SMF2: Non-secure passwords will trigger warnings in Chrome.

[riou]

Wouldn't that only delay the need to fix it again since Google also said they will mark all non https pages (even ones without forms) as Not Secure in the future anyway?

[oOo--STAR--oOo]

I guess its a change for the better to standardise SSL regardless of how useless information is regarded on websites.

I use Cloudflare which gives you a free SSL cert, I checked the cert out and its shared by about 2 other domains.. Not too bad.
Cloudflare offers soo many benefits to my website and security. Surprised to see the lack of people using it in the SMF community TBH. I heard people saying it causes all sorts of problems which I have never witnessed :S.

With cloudflare also, you can setup SLL without even having to put the cert on your host/server. Its like noob proof! Although not recommended by them. You can also purchase a private cert from them if you wish to.

To transform to SLL I simply used the repair_setting.php script to change http to https. Pretty straight forward.

[Linkjay]

I guess its a change for the better to standardise SSL regardless of how useless information is regarded on websites.

I use Cloudflare which gives you a free SSL cert, I checked the cert out and its shared by about 2 other domains.. Not too bad.
Cloudflare offers soo many benefits to my website and security. Surprised to see the lack of people using it in the SMF community TBH. I heard people saying it causes all sorts of problems which I have never witnessed :S.
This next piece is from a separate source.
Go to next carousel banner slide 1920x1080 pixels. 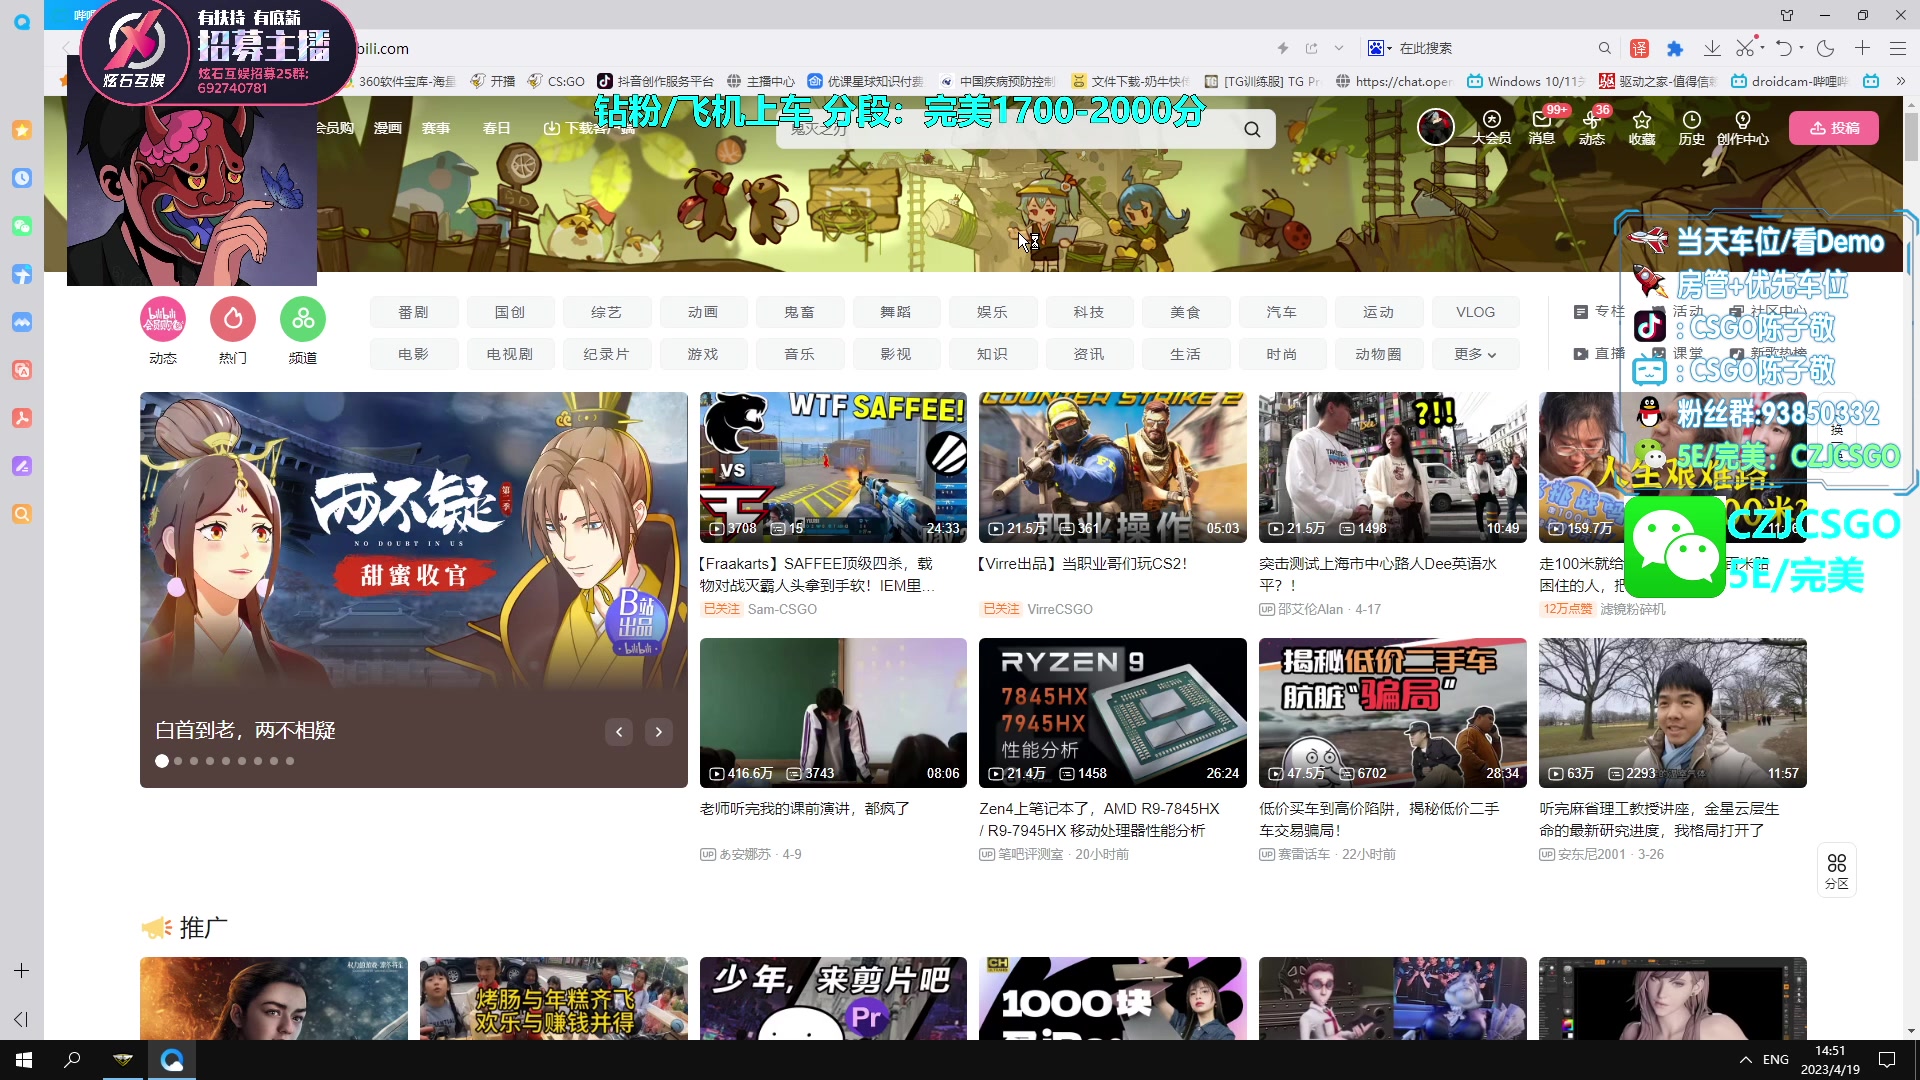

With cloudflare also, you can setup SLL without even having to put the cert on your host/server. Its like noob proof! Although not recommended by them. You can also purchase a private cert from them if you wish to.

To transform to SLL I simply used the repair_setting.php script to change http to https. Pretty straight forward.

Ditto this completely. Use it on both websites that I administrate on and haven't had any issues at all.

AFAIK, Google will rank your site higher in search results if you have https. Basically the only downside is some hosts don't support the free methods of SSL. For example, GoDaddy only allows their custom expensive ass SSL script to be ran on their servers which is annoying. Hosts like mine will let you use any one you want, all you need to do is obtain them.

https://www.google.com/search?q=free+ssl+certificate

[steve in houston]

i bought a comodo cert from namecheap for $9/year.
quick and easy to install.

i was about to pull the trigger and change my config to https then i thought of something...
what about all the embedded images in forum posts that link to nonsecure sites?  wouldn't
that issue a browser warning about the site being non-secure?

[vbgamer45]

yes it will. You will need an image proxy to handle any external media

[steve in houston]

ahh.  thats cool i guess.

i found this as a possible solution.  ill give it a shot.

http://www.simplemachines.org/community/index.php?topic=527996.0

[Illori]

yes it will. You will need an image proxy to handle any external media

this should be part of the SMF 2.0.14 patch if no issues are found.

[steve in houston]

i installed the image proxy code and it works fine.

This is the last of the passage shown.